TOUR DES YOLES, TOUR ALIBI POUR LES PUISSANTS
« Si j’etais jeune, je serais un yoleur » soupirait d’envie Aimé Cesaire. Ses enfants les plus fortunés suivent désormais la course en Wave Boat. Aux autres de soutenir les mapipis en secouant des petits drapeaux distribués par une enseigne commerciale pour qui une martiniquaise porte des colliers de fleurs.
J’ai vu un viol des foules consenti,
J’ai vu le peuple martiniquais succomber à des idoles,
J’ai vu Eole, Dieu des vents pousser les yoles vers le rivage, blessant gravement équipiers et spectateurs,
J’ai vu des catamarans couler,
J’ai vu de l’alcool et du sexe,
J’ai vu la boustifaille et la ripaille,
et j’ai vu très peu de régates, les mêmes équipages inlassablement trustant les premières places. Tout ça pour ça ?
De passage en Martinique, la déception, telle une massue, s’est abattue sur moi. Mais les mécanismes auxquels obéissent les foules et les masses sont connus, et sont finalement assez simples (Le viol des foules par la propagande politique de Serge Tchakhotine)

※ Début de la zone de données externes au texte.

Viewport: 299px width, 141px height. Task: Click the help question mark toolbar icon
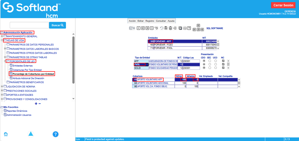point(189,28)
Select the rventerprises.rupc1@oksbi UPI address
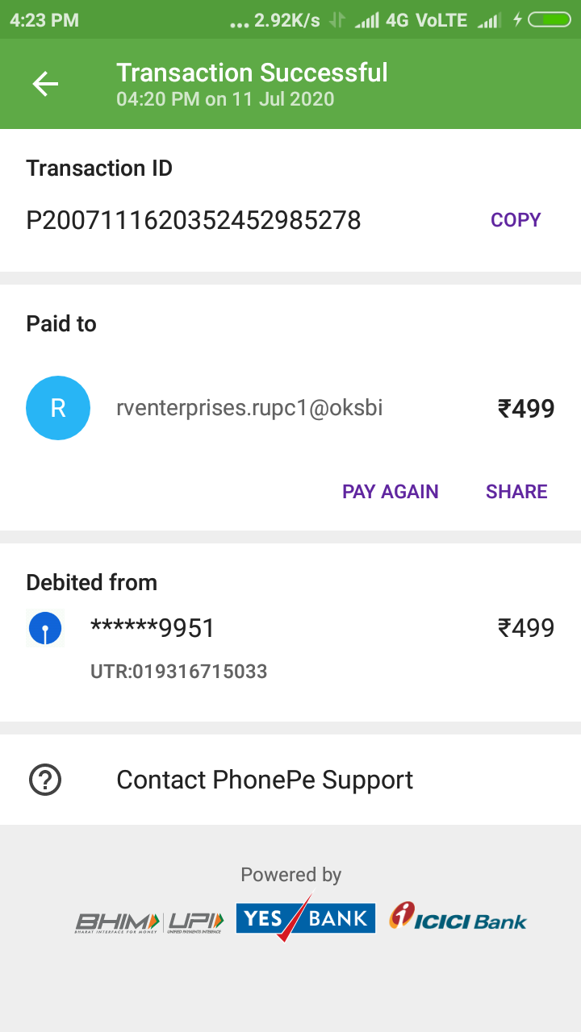 (249, 408)
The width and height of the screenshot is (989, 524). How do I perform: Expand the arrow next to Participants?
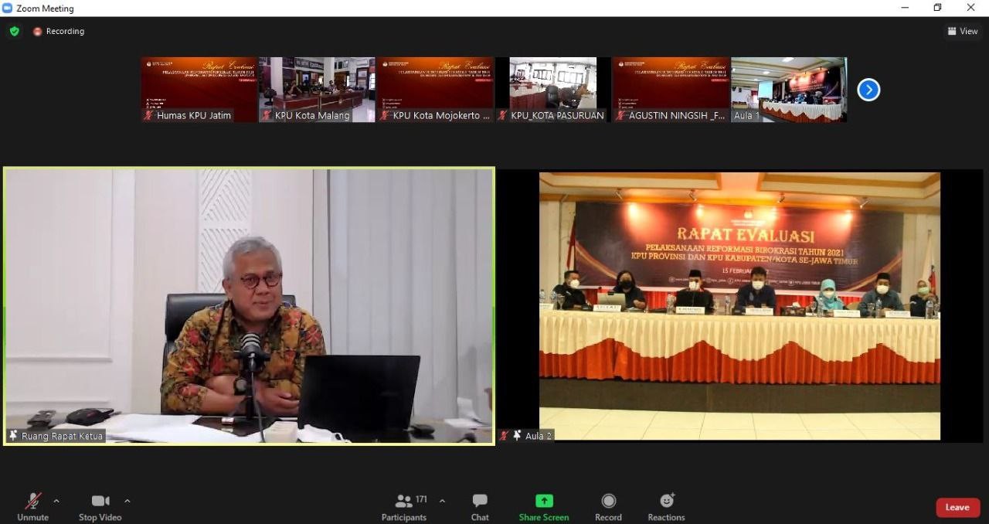[442, 501]
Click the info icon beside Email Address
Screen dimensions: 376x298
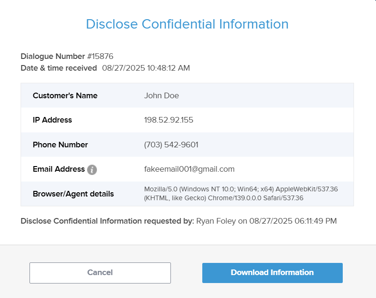click(92, 169)
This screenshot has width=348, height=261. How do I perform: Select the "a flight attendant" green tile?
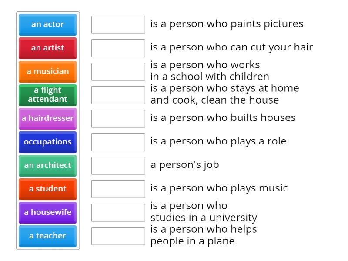pyautogui.click(x=47, y=95)
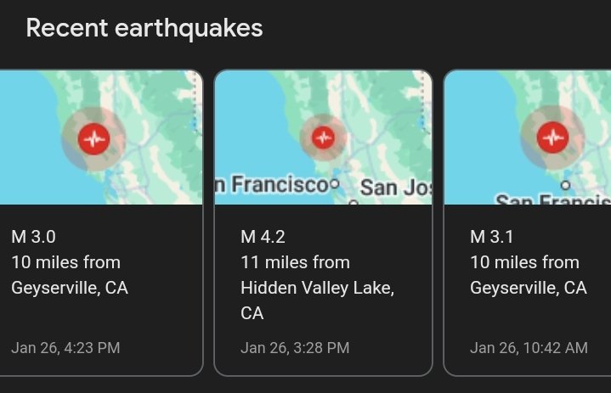
Task: Click the San Jose label on map
Action: tap(396, 188)
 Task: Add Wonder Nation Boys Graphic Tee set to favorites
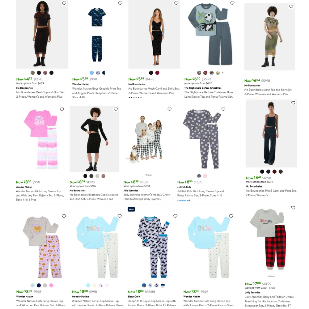coord(120,3)
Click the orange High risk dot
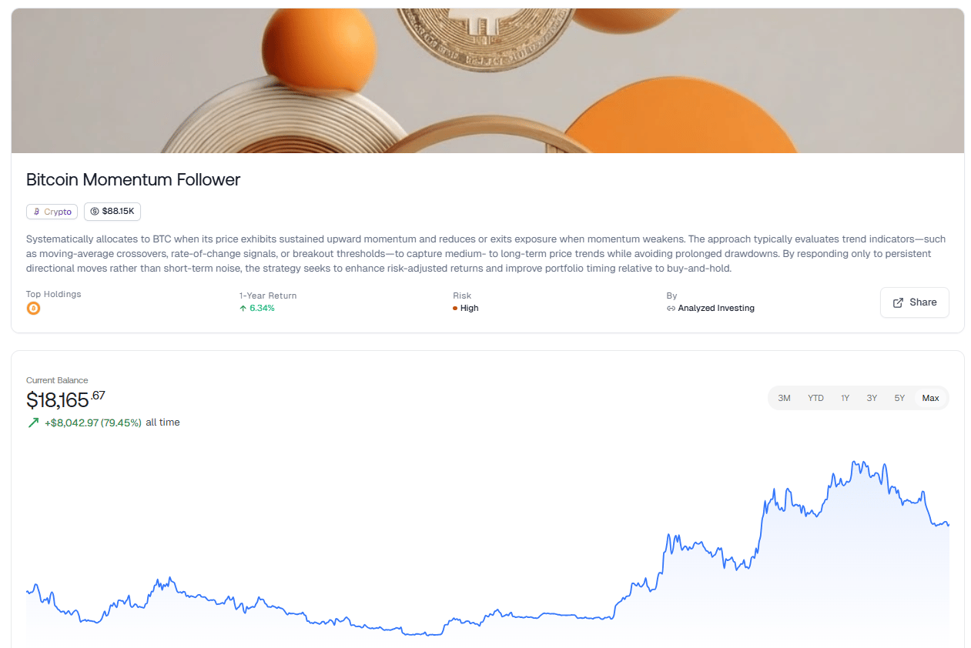This screenshot has width=971, height=648. click(455, 308)
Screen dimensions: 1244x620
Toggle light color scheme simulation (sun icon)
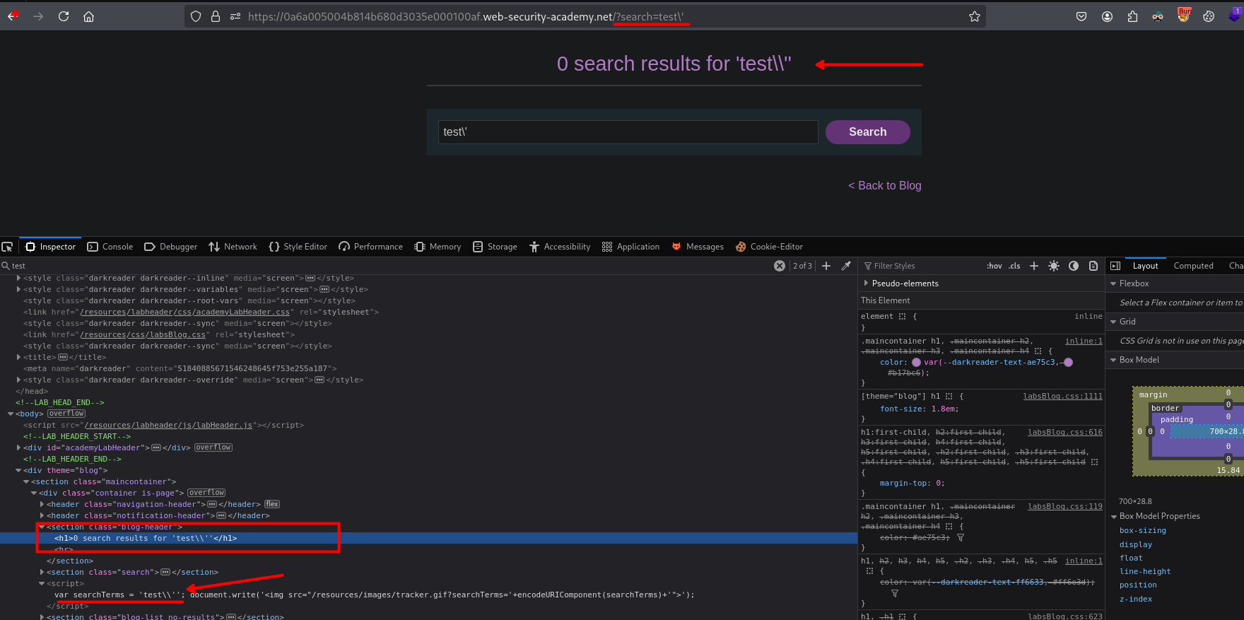pos(1054,266)
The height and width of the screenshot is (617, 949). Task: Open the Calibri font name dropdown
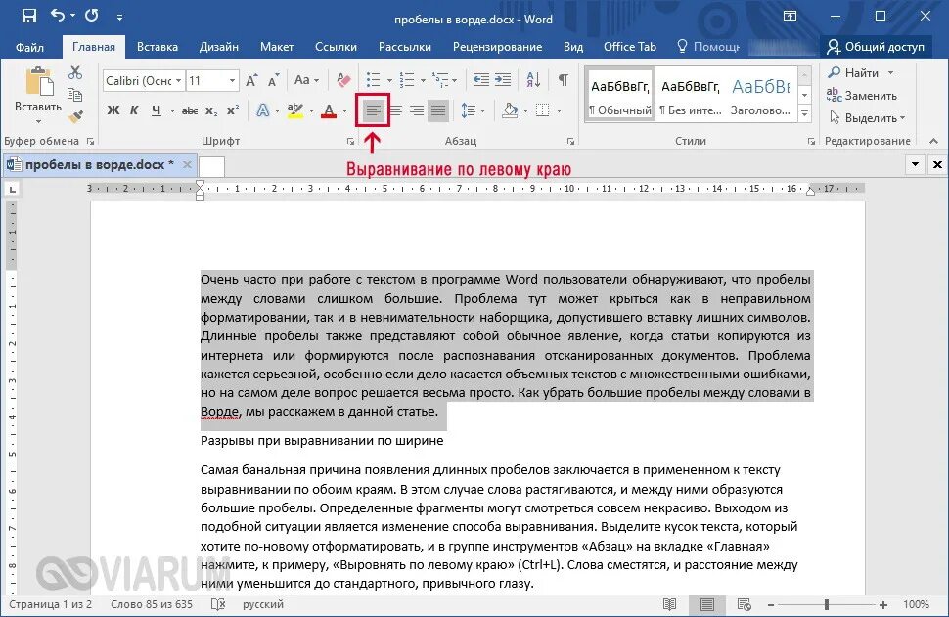144,80
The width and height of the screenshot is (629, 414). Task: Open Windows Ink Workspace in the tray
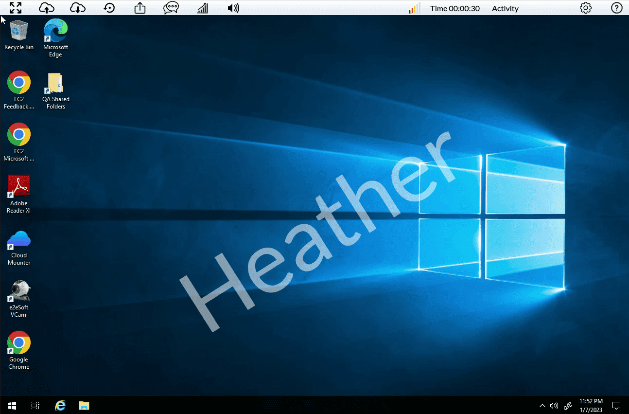click(567, 405)
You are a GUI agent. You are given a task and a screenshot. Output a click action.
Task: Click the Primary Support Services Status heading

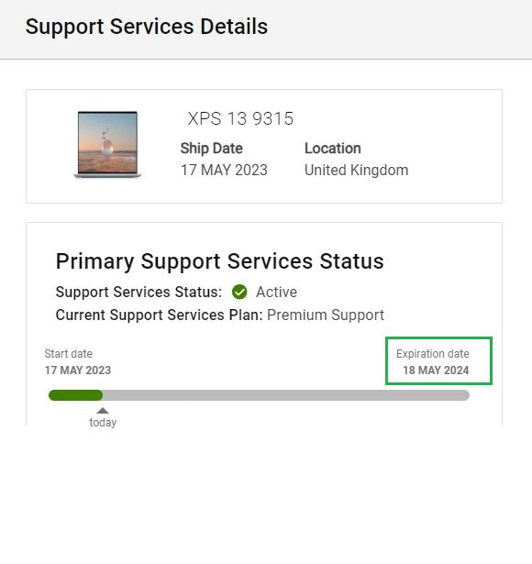click(220, 261)
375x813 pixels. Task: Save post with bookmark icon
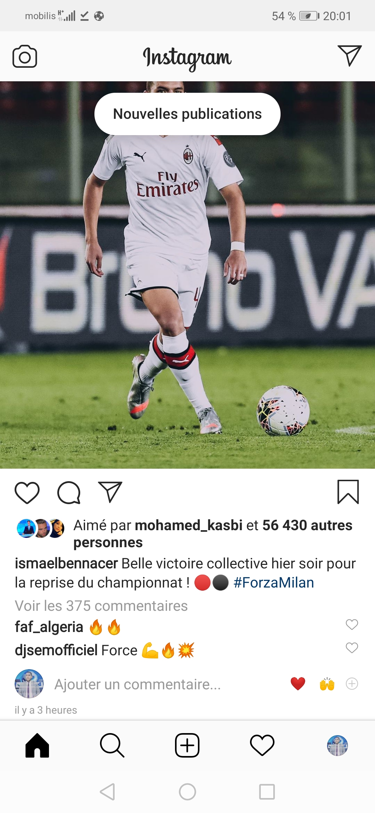click(348, 492)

On parle des quatre impulsions affectives primaires :
* L’agressivité, pulsion combative par propagande et idéologie. Bien sûr nous sommes loin de l’affrontement entre propagande nazie et résistance social-démocrate que décrit l’essai, mais les nouvelles formes de domination par les spectacles guerriers mis en scène sont plus subtiles et insidieuses de nos jours. Allez, on va faire semblant d’opposer des communes ou des marques, (Chanflor, Brasserie Lorraine), un peu comme les Qatari qui financent des clubs européens réputés rivaux (mais contrôlés par les mêmes puissances d’argent).
* Les intérêts matériels immédiats, au premier rang desquels la pulsion alimentaire, (la bouffe jaillit des besaces des ménagères martiniquaises – qu’est-ce que nous aimons manger, nous goinfrer, nous empiffrer !), et toutes les autres motivations mercantilistes autour de tels évènements.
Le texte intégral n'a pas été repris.